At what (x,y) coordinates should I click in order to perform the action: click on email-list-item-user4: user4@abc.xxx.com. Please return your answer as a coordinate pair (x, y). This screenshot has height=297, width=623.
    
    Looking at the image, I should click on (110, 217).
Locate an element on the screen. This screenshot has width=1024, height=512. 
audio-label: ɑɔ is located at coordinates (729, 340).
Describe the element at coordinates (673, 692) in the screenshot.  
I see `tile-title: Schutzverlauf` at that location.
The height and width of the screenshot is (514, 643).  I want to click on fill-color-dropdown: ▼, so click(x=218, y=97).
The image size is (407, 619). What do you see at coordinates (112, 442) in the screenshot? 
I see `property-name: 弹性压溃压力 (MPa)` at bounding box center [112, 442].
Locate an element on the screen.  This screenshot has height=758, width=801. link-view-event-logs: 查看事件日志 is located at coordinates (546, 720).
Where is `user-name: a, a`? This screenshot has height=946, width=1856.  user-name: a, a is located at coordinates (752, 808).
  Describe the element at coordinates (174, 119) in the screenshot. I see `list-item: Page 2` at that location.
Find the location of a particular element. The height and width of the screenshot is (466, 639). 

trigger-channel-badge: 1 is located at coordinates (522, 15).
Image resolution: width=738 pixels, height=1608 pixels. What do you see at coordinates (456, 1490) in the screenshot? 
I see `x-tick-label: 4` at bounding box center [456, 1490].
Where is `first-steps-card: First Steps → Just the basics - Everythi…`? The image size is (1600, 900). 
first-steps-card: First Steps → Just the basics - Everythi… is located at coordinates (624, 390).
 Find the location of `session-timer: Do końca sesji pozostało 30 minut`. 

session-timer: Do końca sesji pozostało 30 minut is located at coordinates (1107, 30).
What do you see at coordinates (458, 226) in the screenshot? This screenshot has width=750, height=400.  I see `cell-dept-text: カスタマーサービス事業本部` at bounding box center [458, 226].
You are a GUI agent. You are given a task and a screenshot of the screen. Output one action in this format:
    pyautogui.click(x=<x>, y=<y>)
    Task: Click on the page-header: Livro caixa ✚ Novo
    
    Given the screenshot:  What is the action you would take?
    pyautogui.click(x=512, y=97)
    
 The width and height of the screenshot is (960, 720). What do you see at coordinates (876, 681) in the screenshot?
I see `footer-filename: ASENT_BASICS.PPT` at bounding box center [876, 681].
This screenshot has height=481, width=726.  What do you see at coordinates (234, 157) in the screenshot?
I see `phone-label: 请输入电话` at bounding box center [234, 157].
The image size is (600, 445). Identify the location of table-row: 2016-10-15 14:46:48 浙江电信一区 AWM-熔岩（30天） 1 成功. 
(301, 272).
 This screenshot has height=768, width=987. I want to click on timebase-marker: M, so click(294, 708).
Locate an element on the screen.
◇ ◇ ◇ ◇ ◇
## EXERCISE BRIEF
Rewrite the lines starting at the one that contains "You are a GUI" and ending at the one that contains "pyautogui.click(x=512, y=97)". Replace "Livro caixa" with "Livro diário" and leave everything else unchanged.

## SOLUTION BELOW
You are a GUI agent. You are given a task and a screenshot of the screen. Output one action in this format:
    pyautogui.click(x=<x>, y=<y>)
    Task: Click on the page-header: Livro diário ✚ Novo
    
    Given the screenshot:  What is the action you would take?
    pyautogui.click(x=512, y=97)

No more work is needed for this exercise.